7213568733f673da0d82f95e8a1bccf79ba3f0d3
Author: shyouhei <shyouhei@b2dd03c8-39d4-4d8f-98ff-823fe69b080e>
Date:   Mon Nov 19 09:52:46 2018 +0000

    string.c: setbyte silently ignores upper bits
    
    The behaviour of String#setbyte has been depending on the width
    of int, which is not portable.  Must check explicitly.
    
    
    git-svn-id: svn+ssh://ci.ruby-lang.org/ruby/trunk@65804 b2dd03c8-39d4-4d8f-98ff-823fe69b080e

:100644 100644 5a5cbb576c31350a416b2121e5efb85aaffa0676 e55c59136a49fb7d2d70805a65a4c7f56519f2e9 M    string.c
:040000 040000 2170f3be4ac9d27e26ce361c38beb7874c07436f e71fc9f00ed5602a30e9f504fc015b9bf7b4dad1 M    test

Actions

Copy link

#2 [ruby-core:90721]

Updated by shyouhei (Shyouhei Urabe) over 6 years ago

I feel sorry for the situation. I didn't expect any actual usage of that corner case.

However the previous behaviour was strange. It did actually raise exception when you pass a very huge number to it:

% ruby -v -e 'p IO.pipe[0].ungetbyte(18446744073709551616)'
ruby 1.9.3p551 (2014-11-13) [x86_64-darwin15.6.0]
-e:1:in `ungetbyte': can't convert Bignum into String (TypeError)
        from -e:1:in `<main>'

The "TypeError" in the error message is because the testing ruby is old. Now that Bignum is wiped out, I don't think this restriction is reasonable.

Actions

Copy link

#3 [ruby-core:90722]

Updated by shyouhei (Shyouhei Urabe) over 6 years ago

Apology for the previous comment. It shows IO#ungetbyte example. I confused them because I fixed them the same day for the same reason. The same thing happens for String#setbyte.

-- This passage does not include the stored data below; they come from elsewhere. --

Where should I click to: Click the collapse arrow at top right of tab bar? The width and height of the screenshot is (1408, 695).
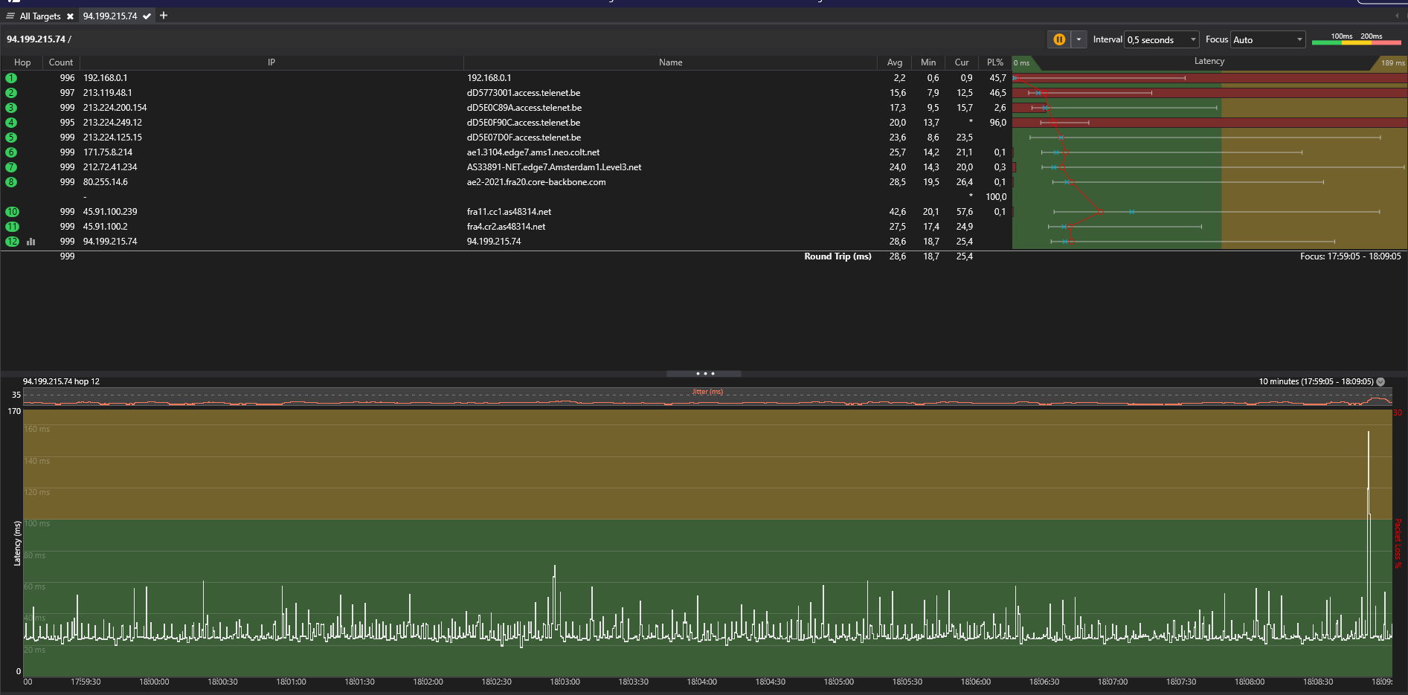pos(1396,16)

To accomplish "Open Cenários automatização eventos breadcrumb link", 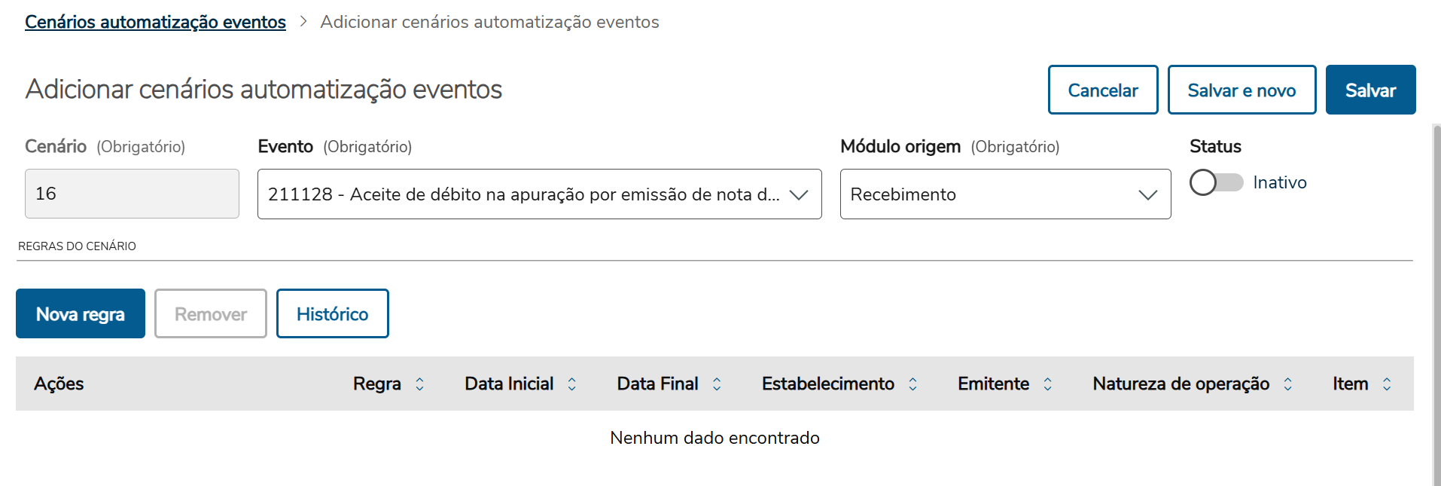I will pyautogui.click(x=155, y=21).
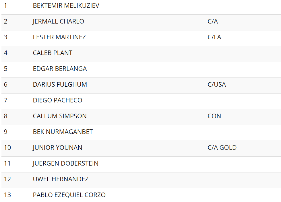Click rank number 1 cell
The image size is (281, 202).
5,5
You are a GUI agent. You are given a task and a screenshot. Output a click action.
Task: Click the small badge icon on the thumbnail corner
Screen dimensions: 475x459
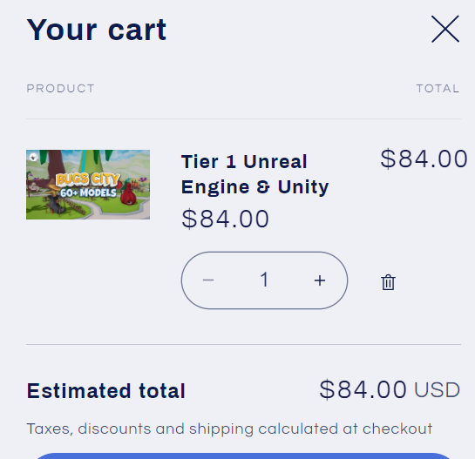(x=33, y=157)
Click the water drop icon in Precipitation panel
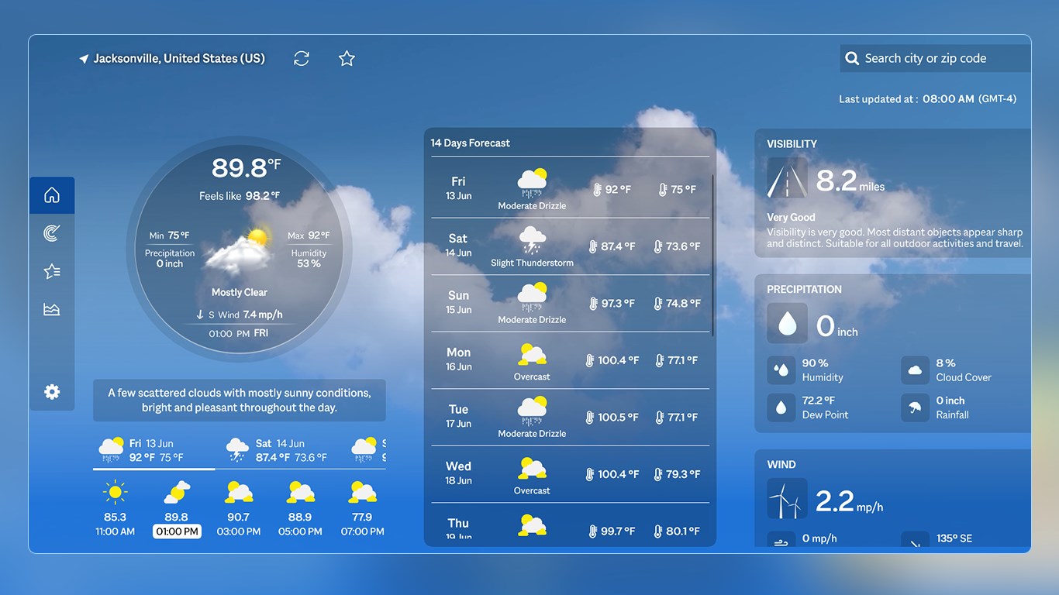This screenshot has width=1059, height=595. click(787, 324)
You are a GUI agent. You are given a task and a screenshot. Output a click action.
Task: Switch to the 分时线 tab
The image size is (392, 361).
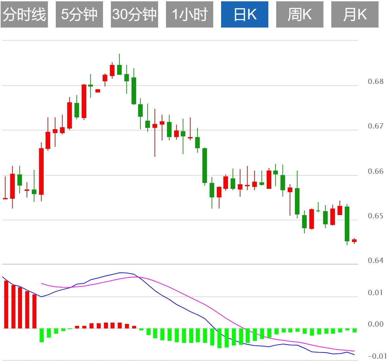click(24, 14)
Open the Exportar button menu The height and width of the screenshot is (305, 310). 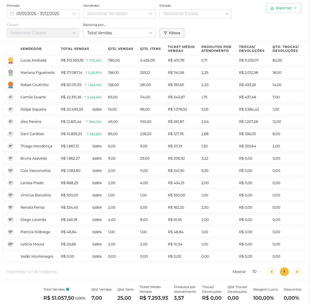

% ruby -v -e 'p "foo".setbyte(0,18446744073709551616)'
ruby 1.9.3p551 (2014-11-13) [x86_64-darwin15.6.0]
-e:1:in `setbyte': bignum too big to convert into `long' (RangeError)
        from -e:1:in `<main>'

Actions

Copy link

#4 [ruby-core:90723]

Updated by shyouhei (Shyouhei Urabe) over 6 years ago

We may want to define the behaviour of these methods without introducing fixnum / bignum distinction. One possible way is:

Index: io.c
===================================================================
--- io.c	(revision 66566)
+++ io.c	(working copy)
@@ -4259,8 +4259,8 @@ rb_io_ungetbyte(VALUE io, VALUE b)
     GetOpenFile(io, fptr);
     rb_io_check_byte_readable(fptr);
     if (NIL_P(b)) return Qnil;
-    if (FIXNUM_P(b)) {
-        int i = FIX2INT(b);
+    if (RB_TYPE_P(b, T_FIXNUM) || RB_TYPE_P(b, T_BIGNUM)) {
+        int i = NUM2INT(rb_int_modulo(b, INT2FIX(256)));
         if (0 <= i && i <= UCHAR_MAX) {
             unsigned char cc = i & 0xFF;
             b = rb_str_new((const char *)&cc, 1);
Index: string.c
===================================================================
--- string.c	(revision 66566)
+++ string.c	(working copy)
@@ -5411,7 +5411,7 @@ static VALUE
 rb_str_setbyte(VALUE str, VALUE index, VALUE value)
 {
     long pos = NUM2LONG(index);
-    int byte = NUM2INT(value);
+    int byte = NUM2INT(rb_int_modulo(value, INT2FIX(256)));
     long len = RSTRING_LEN(str);
     char *head, *left = 0;
     unsigned char *ptr;

Actions

Copy link

#5 [ruby-core:90730]

Updated by Eregon (Benoit Daloze) over 6 years ago

I think it's good to be strict here, i.e., to raise RangeError when str.setbyte(256) or higher as that could very well be a bug in the calling code.
Negative values also sound buggy in most situations.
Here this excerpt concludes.